Everyone has their own personal preference when it comes to cable management. Some prefer to put in a lot of extra time to make sure it looks perfect, with cable ties and velcro strips. Others just make sure the cables are secured and out of the way and call it a day. Still, set aside at least 40 minutes for this even if you stick to basic stuff.
Installing OS and Drivers
The great test comes after getting everything installed and setting up your monitor and other peripherals, which should take all of 5 minutes. If your PC hasn’t coughed up its first death throws, you should see the BIOS appear.
Around 15+ years ago, installing the Windows OS took so long you could have a movie marathon with friends while you wait. Now, getting Windows set up takes all of 15 minutes. You can set aside about another hour max for installing all the necessary drivers for your various components.
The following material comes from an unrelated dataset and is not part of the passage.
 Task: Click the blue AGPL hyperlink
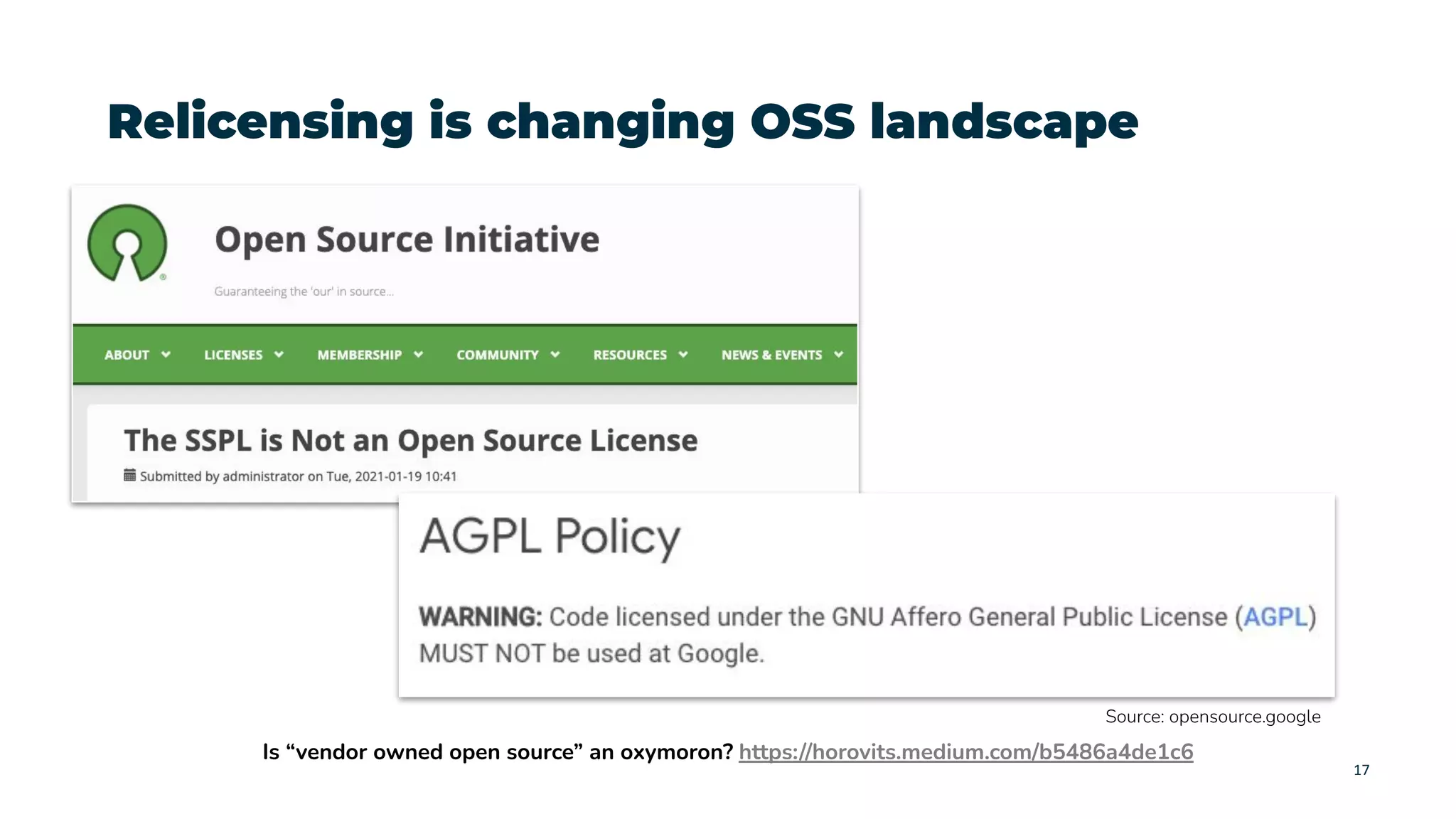1275,616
Troubleshooting and Missing Components Extend Build Time
With the extreme variety of both PC cases and components out there, everything just isn’t made to fit perfectly together. You should have already thought about this a bit when ordering your stuff, but there’s still a chance that something doesn’t fit right on build day. I’ve seen people find creative ways of mounting their components to get them to fit.
Then there’s always the chance that something just doesn’t fit and you have to reorder other parts. Forgetting something that you then have to order afterward is also very common. This can extend the build time by as long as delivery takes.
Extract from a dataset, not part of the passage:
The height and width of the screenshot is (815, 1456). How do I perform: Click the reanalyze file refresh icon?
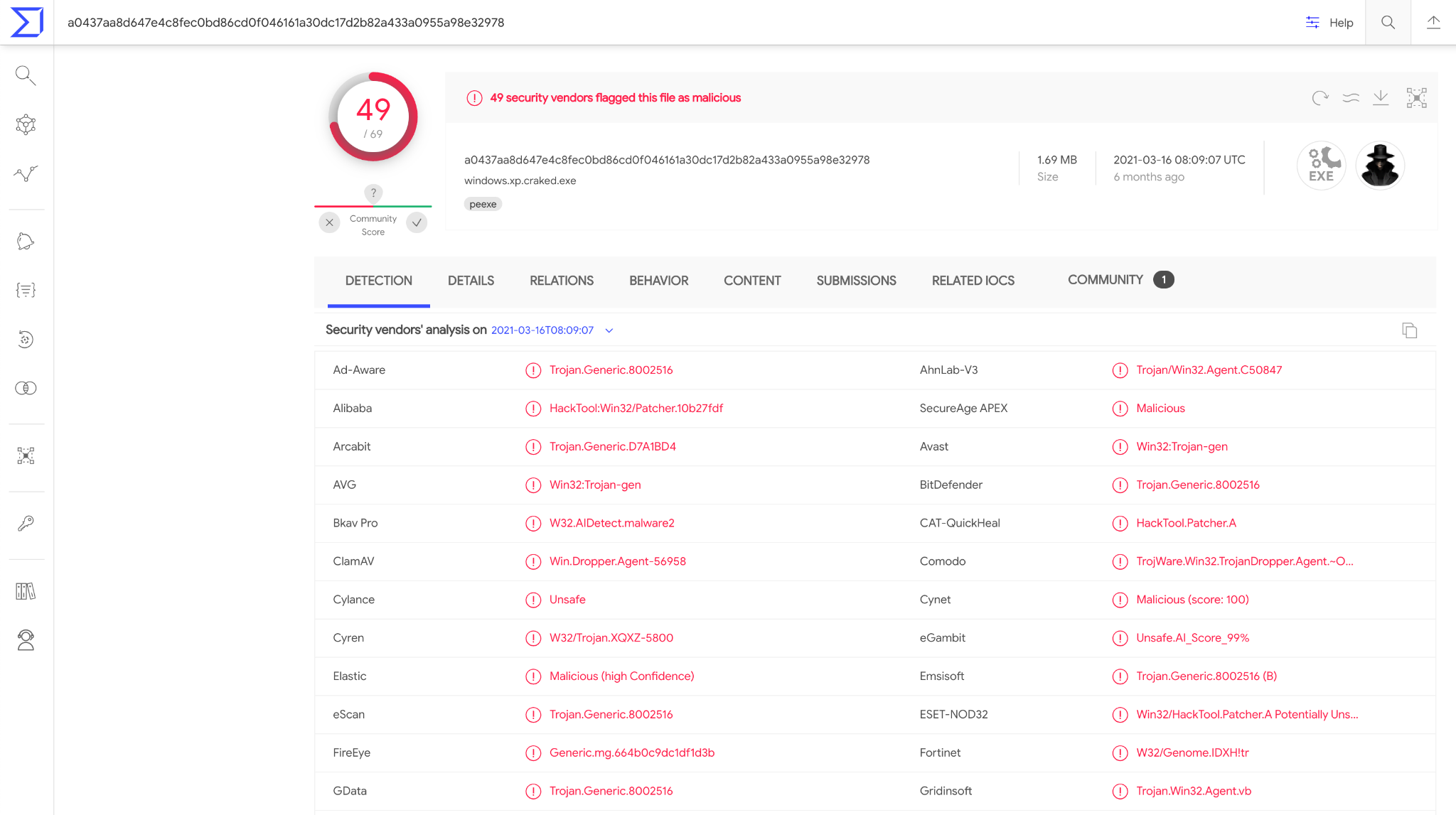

Troubleshooting is an entirely different matter on top of that. Where certain things should slot in isn’t always clear, you’re missing a tool, or something small but non-obvious is wrong and you don’t know what it is. However you end up solving the problem, it can take a lot of time just figuring it out, as much as all day or worst-case even longer.
Finally, Time for Testing
Turning your PC on for the first can be nerve-wracking, but the true test comes when you make sure everything is working as it should. If something is terribly wrong, your PC will probably let you know pretty quickly. However, you should ideally still test your CPU, GPU, and RAM to make sure they’re working fine. This step isn’t strictly necessary though.
There are plenty of handy tools out there that can help you stress test your components. I prefer using Prime95 for the CPU, MemTest86 for RAM, and FurMark or MSI Afterburner for the GPU. Make sure you understand how these tools work before starting and keep an eye on your temperatures. Depending on how thorough you are, this step can take up to half a day.
Let’s be honest here, a PC build is never truly finished. You’ll probably be upgrading something in a year or two. You might even decide to just redo the whole thing in six months because you don’t like the cable management. It’s part of the fun though!